__SOURCE EXCERPT__.
╭──

(Performance and Time Based RSUs)
This Performance Share Award Agreement (this Agreement) is made effective as of (the Grant Date), between ABIOMED, Inc. (the Company), and (the Employee), pursuant to the Companys 2008 Stock Incentive Plan, as it may be amended from time to time (the Plan). This Agreement is expressly subject to all of the terms and conditions contained in the Plan, which is hereby incorporated herein by reference. In the event that any of the terms and conditions contained in this Agreement are inconsistent with the Plan, the terms of the Plan shall control. All capitalized terms not defined in this Agreement have the meanings specified in the Plan.
1. Performance and Time Based Restricted Stock Units. The maximum number of shares of common stock of the Company (Stock) eligible for issuance under this Agreement shall be shares of Stock (the Maximum Shares). The Stock shall only be issuable to the extent that the below criteria are met so that they become Performance Shares, and then only to the extent that the Employee meets the time-based vesting conditions set forth below. The Maximum Shares shall become Performance Shares as follows: [Describe performance based vesting conditions.]
On each of the following dates (each, a Vesting Date), and provided that the Employee is employed by the Company on such Vesting Date, the Employee shall be entitled to receive a grant of Stock as set forth below: [Describe time based vesting conditions.]
Certificates for the Stock issued as set forth above shall be issued as soon as practicable following each Vesting Date, but in no event later than thirty days following each Vesting Date
2. Termination of Employment. The Employee understands and agrees that if the Employee ceases to be an employee of the Company or a subsidiary of the Company at any time for any reason, whether because of any action of the Company or the Employee, the death or incapacity of the Employee or otherwise (the date of such termination of employment, the Termination Date), the Employees only rights under this Agreement shall be the right to receive Stock, if any, that was to be issued (but was not yet issued) pursuant to a Vesting Date that was reached prior to the Termination Date, and the Employee shall have no right to the issuance of Stock with respect to any Vesting Date that is reached after the Termination Date.

╰──

__TASK A__.
According to the performance share agreement, what is the latest point at which certificates for the Stock may be issued?
__TASK B__.
For each statement, say whether it agrees with the performance share agreement, answering yes or no and quoting the words of the agreement that decide it.
(i) Where this agreement and the Plan are inconsistent, the Plan's terms prevail.
(ii) The agreement is made pursuant to the Company's 2010 Stock Incentive Plan.
(iii) An Employee whose employment has ended keeps a right to Stock for Vesting Dates reached after the Termination Date.
__TASK C__.
Carry on the performance share agreement from the end of its section on termination of employment.
The data is not needed for this work.

__DATA LISTING__.
╭──

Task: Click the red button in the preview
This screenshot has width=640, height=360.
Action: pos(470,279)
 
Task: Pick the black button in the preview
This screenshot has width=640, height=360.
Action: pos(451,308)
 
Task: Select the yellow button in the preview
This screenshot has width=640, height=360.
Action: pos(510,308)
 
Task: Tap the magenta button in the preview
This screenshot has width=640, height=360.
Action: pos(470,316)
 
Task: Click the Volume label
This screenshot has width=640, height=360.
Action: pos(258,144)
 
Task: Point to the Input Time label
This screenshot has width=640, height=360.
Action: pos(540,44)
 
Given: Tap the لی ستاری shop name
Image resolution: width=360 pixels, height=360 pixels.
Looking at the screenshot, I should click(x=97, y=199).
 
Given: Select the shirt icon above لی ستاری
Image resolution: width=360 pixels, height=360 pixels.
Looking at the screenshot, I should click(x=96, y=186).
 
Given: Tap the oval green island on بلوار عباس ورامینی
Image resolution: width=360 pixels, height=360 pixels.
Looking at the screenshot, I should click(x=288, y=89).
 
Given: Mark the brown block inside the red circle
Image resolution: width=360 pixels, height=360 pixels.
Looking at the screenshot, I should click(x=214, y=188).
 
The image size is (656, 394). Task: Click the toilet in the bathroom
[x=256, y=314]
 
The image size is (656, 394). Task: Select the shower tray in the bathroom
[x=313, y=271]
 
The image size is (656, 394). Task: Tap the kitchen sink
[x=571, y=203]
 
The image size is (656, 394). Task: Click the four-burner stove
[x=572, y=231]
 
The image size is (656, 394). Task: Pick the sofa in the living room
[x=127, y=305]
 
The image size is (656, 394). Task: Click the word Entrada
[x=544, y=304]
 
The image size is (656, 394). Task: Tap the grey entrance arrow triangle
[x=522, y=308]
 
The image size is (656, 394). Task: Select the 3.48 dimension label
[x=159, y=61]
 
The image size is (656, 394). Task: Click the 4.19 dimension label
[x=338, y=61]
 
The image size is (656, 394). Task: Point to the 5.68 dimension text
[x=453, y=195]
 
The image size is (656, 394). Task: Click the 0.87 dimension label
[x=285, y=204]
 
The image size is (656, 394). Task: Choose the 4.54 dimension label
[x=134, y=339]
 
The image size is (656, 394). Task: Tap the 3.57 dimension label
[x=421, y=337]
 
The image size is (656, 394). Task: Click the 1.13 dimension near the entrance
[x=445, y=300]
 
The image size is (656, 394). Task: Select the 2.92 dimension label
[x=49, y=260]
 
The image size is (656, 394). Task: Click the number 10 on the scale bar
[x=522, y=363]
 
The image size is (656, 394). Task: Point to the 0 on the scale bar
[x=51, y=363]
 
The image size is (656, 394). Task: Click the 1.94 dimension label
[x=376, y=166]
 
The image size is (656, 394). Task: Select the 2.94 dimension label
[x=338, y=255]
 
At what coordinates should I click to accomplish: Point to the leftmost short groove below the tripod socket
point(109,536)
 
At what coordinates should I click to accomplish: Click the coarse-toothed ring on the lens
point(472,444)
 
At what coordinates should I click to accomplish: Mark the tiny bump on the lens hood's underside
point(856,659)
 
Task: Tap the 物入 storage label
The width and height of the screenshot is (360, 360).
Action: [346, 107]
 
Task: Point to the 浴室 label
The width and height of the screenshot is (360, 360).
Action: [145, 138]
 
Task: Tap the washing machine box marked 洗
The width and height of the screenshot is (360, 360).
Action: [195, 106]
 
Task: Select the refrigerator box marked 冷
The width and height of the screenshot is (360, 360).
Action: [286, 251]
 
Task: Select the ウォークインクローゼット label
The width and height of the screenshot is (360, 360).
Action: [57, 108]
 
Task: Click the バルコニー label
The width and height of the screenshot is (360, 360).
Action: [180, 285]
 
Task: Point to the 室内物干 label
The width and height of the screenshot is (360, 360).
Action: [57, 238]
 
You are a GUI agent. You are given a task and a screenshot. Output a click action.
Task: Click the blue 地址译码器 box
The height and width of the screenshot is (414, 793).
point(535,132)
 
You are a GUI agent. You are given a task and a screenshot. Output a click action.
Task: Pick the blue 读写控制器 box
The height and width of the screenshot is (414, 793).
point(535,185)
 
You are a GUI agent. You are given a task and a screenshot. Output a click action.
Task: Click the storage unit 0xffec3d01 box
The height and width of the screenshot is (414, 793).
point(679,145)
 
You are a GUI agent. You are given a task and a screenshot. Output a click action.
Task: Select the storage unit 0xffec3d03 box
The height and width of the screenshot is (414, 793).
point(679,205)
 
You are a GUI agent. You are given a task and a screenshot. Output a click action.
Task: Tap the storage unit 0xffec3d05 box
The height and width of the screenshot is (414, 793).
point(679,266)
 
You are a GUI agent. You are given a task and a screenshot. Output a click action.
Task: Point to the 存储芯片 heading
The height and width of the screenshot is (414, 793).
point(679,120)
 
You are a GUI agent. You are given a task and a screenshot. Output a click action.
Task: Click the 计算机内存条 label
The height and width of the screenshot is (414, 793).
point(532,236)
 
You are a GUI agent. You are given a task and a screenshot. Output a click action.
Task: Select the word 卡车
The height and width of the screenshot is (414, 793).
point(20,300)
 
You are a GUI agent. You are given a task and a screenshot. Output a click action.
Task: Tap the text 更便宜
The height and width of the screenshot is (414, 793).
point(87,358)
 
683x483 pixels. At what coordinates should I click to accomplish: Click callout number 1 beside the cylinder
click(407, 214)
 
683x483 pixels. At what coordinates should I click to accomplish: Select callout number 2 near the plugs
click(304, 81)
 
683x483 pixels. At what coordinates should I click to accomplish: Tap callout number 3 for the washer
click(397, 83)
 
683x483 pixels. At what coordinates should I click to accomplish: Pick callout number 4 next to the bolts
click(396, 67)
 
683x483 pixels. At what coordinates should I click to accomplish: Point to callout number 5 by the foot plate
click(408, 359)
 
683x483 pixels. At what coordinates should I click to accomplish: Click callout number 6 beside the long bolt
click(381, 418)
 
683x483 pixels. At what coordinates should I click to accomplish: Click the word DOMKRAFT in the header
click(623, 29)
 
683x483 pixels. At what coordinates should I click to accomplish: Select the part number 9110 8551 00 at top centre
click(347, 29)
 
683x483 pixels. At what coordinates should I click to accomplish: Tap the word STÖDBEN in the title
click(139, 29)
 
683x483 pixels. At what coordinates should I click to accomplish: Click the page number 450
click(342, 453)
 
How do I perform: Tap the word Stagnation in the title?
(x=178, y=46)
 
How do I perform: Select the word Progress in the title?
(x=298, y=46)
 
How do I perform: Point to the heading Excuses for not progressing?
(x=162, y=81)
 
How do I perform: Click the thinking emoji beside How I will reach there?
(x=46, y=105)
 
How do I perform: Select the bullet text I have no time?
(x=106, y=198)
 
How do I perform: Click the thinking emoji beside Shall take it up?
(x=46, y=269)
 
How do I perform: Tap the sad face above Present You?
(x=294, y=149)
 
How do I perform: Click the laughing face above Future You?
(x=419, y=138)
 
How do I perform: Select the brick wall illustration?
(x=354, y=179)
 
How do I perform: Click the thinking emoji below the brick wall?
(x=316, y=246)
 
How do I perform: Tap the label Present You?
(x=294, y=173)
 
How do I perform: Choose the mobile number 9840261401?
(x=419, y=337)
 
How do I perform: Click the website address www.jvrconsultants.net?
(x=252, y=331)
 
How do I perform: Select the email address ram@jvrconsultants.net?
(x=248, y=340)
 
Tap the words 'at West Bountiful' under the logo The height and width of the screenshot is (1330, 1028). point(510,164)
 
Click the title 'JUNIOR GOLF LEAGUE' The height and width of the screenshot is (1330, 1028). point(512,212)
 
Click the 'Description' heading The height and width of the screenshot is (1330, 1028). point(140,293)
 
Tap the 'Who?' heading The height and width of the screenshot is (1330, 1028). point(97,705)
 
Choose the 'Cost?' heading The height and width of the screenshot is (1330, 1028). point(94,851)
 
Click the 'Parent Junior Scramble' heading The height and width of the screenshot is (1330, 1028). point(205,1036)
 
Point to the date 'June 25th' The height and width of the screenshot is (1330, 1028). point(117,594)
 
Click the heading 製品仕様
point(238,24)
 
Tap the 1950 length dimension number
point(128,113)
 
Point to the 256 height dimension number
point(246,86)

╰──

__OUTPUT A__.
No later than thirty days following each Vesting Date.

__OUTPUT B__.
(i) Yes: "the terms of the Plan shall control"
(ii) No: "2008 Stock Incentive Plan"
(iii) No: "the Employee shall have no right to the issuance of Stock with respect to any Vesting Date that is reached after the Termination Date"

__OUTPUT C__.
3. Lock-Up Agreement. The Employee agrees that upon the request of the Company or the managing underwriter(s) of any offering of securities of the Company that is the subject of a registration statement filed under the Securities Act of 1933, as amended, for a period of time (not to exceed 180 days, plus such additional number of days (not to exceed 35) as may reasonably be requested to enable the underwriter(s) of such offering to comply with Rule 2711(f) of the Financial Industry Regulatory Authority or any amendment or successor thereto) from the effective date of the registration statement under the Act for such offering, the Employee will not sell, make any short sale of, loan, grant any option for the purchase of, or otherwise dispose of any Stock issued pursuant to this Agreement, without the prior written consent of the Company and such underwriters.
4. Discretion of the Committee. Unless otherwise provided, the Committee shall make all determinations required to be made hereunder, including determinations required to be made by the Company, which shall include determinations of Fiscal 2012 Revenue and the calculation of the number of Performance Shares hereunder, and shall interpret all provisions of this Agreement, as it deems necessary or desirable, in its sole and unfettered discretion. Such determinations and interpretations shall be binding and conclusive as to the Company and the Employee. If there shall be no Compensation Committee of the Corporations Board of Directors or if the Board of Directors shall determine that the Board of Directors shall administer this Agreement, all references herein to the Committee shall be deemed references to the Board of Directors.
5. Withholding Taxes. The Employee acknowledges and agrees that the Company has the right to deduct from payments of any kind otherwise due to the Employee any federal, state or local taxes of any kind required by law to be withheld with respect to the issuance of Stock pursuant to Section 1 above, and understands that the Company may refuse to issue any Stock pursuant to this Agreement unless arrangements satisfactory to the Company have been reached with respect to the payment of such taxes.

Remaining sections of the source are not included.